May 24, 2016

Stonehenge: Easier Done Than Said

How did prehistoric Britons manage to move Stonehenge’s stones? Each rock weighed an average of 25 tons and stood as tall as 30 feet, and the first tractor was still five millennia away, so clearly they must have endured great pains to build the monument, right?

Much of the mystery around the site comes from the questions of how Stonehenge was built and why. A recent experiment by archaeologists at University College London provides a hint to that first part anyway.

As back-breaking a task as building a monument of dump truck-sized stones without the aid of modern machinery might seem, the demonstration held in London’s Gordon Square suggests it wasn’t that difficult at all.

Last week, University College London doctoral candidate Barney Harris put out a call for volunteers to see how many people it would take to pull a stone about half the size as the smallest rock at Stonehenge, which is about one metric ton. Harris anticipated it would take a team of at least 15 people to move the stone, and as many as 40 to 50 to lift it.

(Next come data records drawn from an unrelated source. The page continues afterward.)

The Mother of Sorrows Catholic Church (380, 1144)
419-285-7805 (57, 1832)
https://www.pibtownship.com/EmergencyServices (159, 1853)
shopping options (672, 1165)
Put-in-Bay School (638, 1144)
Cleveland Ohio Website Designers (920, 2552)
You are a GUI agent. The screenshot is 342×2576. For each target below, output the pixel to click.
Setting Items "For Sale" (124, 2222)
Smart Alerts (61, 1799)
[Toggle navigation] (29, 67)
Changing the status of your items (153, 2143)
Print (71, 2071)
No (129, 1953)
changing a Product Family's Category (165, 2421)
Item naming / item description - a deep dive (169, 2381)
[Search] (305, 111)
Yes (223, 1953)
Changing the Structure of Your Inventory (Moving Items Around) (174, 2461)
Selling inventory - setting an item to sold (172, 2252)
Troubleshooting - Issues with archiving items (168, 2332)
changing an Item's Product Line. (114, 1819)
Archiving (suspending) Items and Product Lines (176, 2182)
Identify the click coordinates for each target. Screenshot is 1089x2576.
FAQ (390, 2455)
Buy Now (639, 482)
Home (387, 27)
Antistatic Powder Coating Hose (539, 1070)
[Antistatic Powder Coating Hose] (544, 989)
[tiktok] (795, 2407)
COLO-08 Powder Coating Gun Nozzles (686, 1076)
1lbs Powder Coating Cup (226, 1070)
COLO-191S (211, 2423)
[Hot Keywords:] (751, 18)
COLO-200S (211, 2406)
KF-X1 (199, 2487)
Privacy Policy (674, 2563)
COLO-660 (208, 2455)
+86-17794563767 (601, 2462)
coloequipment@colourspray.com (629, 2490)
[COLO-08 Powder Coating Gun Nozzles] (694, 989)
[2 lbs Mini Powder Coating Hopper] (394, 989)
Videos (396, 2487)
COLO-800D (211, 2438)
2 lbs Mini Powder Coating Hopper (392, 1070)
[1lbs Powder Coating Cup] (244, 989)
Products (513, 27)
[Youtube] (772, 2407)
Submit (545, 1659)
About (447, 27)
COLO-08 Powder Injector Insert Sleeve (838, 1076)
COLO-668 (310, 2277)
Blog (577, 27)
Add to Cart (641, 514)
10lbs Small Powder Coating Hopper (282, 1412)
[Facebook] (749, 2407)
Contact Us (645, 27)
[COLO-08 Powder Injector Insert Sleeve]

Instead, 10 people were able to get the stone going at a rate of roughly 10 feet (3 meters) every five seconds, or around one mile (1.6 kilometers) per hour. A team twice the size would be able to move a small piece of Stonehenge.

Devoting the kind of human capital needed for what may appear to be a frivolous effort for a Neolithic society isn’t all that far-fetched considering settlements in the area at the time numbered in the thousands, so there were plenty of other members of the society to carry on with the more life-sustaining activities, such as farming, hunting or child-rearing.

Made of rope, a wooden track and a sycamore sled, the design of the rig used in the experiment mirrors others found throughout the ancient world. “We know that pre-industrialized societies like the Maram Naga in India still use this kind of sledge to construct huge stone monuments,” Harris told The Telegraph. “And similar y-shaped sleighs have been found dating back to 2000 B.C. in Japan which we know were used to move megaliths.”

Recreating even at a small scale how the rocks used at Stonehenge were transported can provide researchers an estimate of how long it took to complete the entire site.

Beginning around 5,000 years ago, the first stones were lain at Stonehenge. The monument was built in two phases with two different kinds of stones. The largest stones are called sarsens, a local sandstone, placed around 2400 B.C. The circle of rocks at the center, known as bluestones, were erected 500 years earlier, around 2900 B.C.